An aqueous extract of polysaccharides from Opuntia monacantha cladodes (POMC) was preliminarily purified by 5 kDa molecular weight cut-off ultrafiltration membrane to remove impurities with low molecular weight. Then the retentate was fractionated by ethanol solution and chromatographed on a DEAE Sepharose Fast Flow anion-exchange column to yield a major fraction (POMC IV) which was eluted by 0.5 M NaCl. POMC IV was subjected to further purification on a Sephadex G-50 gel filtration column.
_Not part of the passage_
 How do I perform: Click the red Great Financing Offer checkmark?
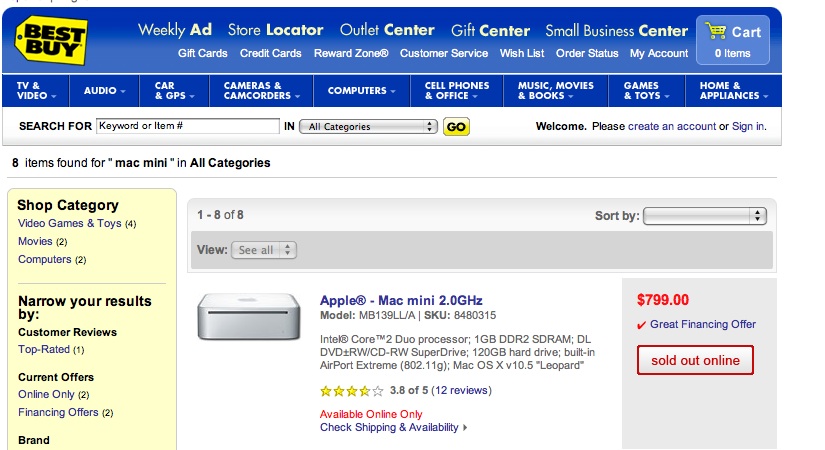coord(641,325)
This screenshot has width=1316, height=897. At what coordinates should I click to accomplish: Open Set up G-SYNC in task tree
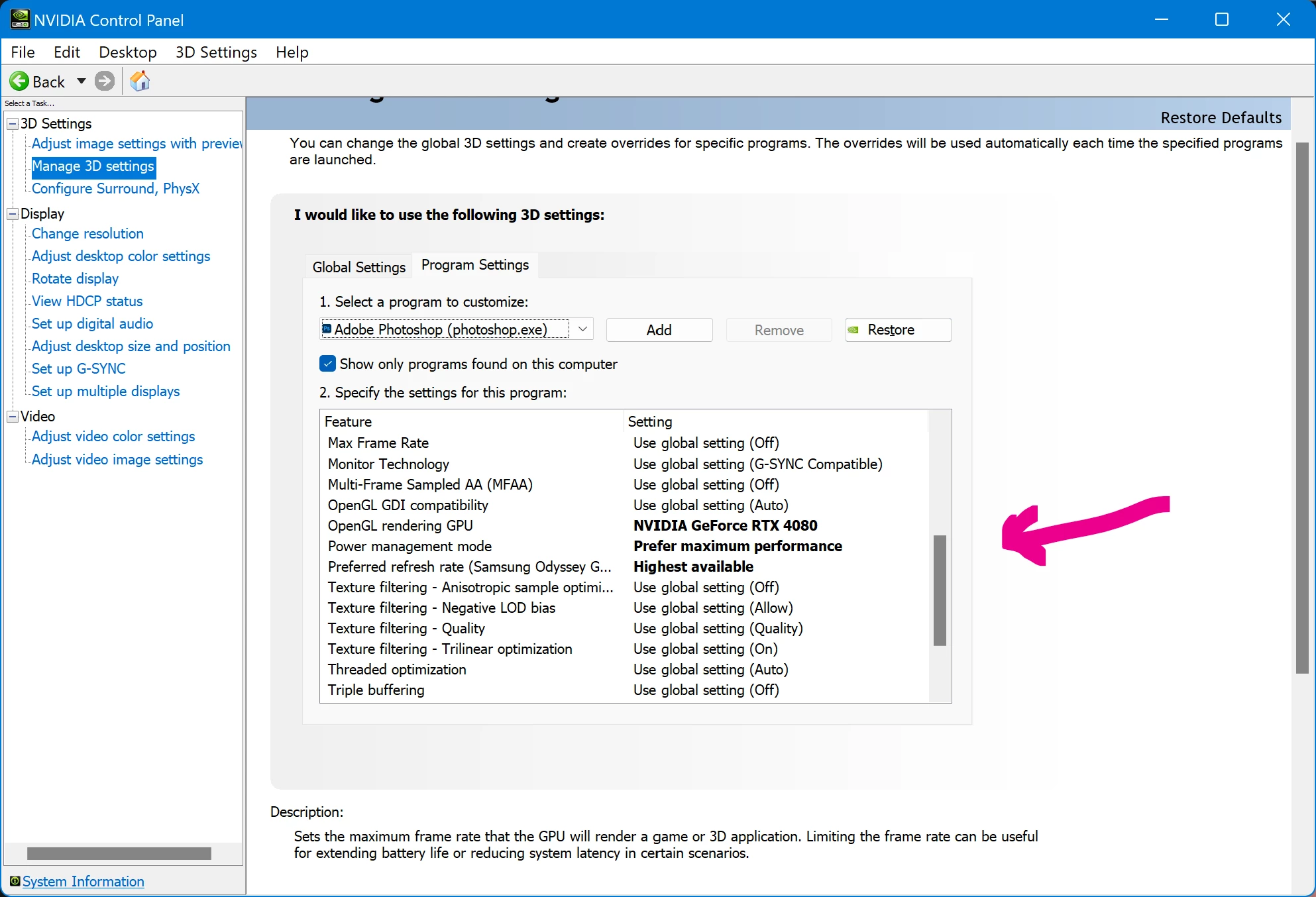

Two major fractions, POMC V and VI, were collected. By analyses using gel permeation chromatography (GPC), high-performance liquid chromatography (HPLC) and gas chromatography (GC), POMC V, which had a molecular weight of 28.7 kDa, was comprised mainly of rhamnose, arabinose and glucose in the molar ratio of 9.15:1.00:6.84, with 3.07% (w/w) of glucuronic acid, while POMC VI, which had a molecular weight of 10.8 kDa, was comprised mainly of rhamnose, mannose and glucose in the molar ratio of 8.72:1.00:6.19, with 4.68% (w/w) of glucuronic acid. Six distinct-absorbance peaks, at 1742, 1633 and 1417 cm −1 in the infrared (IR) spectra of POMC V, and at 1729, 1596 and 1407 cm −1 in the IR spectra of POMC VI, resulted from the presence of uronic acids. The peaks at 1043 and 890 cm −1 were characteristic of rhamonse and β- d-glucose, respectively. From the profiles of 13C and 1H nuclear magnetic-resonance (NMR) spectra, the main (1 → 2)-α- l-rhamnopyranose units were obviously characterized by six strong signals at 99.24 (C-1), 77.52 (C-2), 70.19 (C-3), 71.33 (C-4), 69.81 (C-5) and 17.45 ppm (C-6). The signal at 175.92 ppm was due to C-6 of β- d-glucuronic acid units. The 1H spectrum signal at 1.20 ppm was assigned to the CH 3 of α- l-rhamnopyranose units. The evaluation of anti-glycation activity suggested that POMC had good potential for inhibiting the formation of advanced glycation endproducts. Time- and dose-dependent effects were also observed for all POMC samples.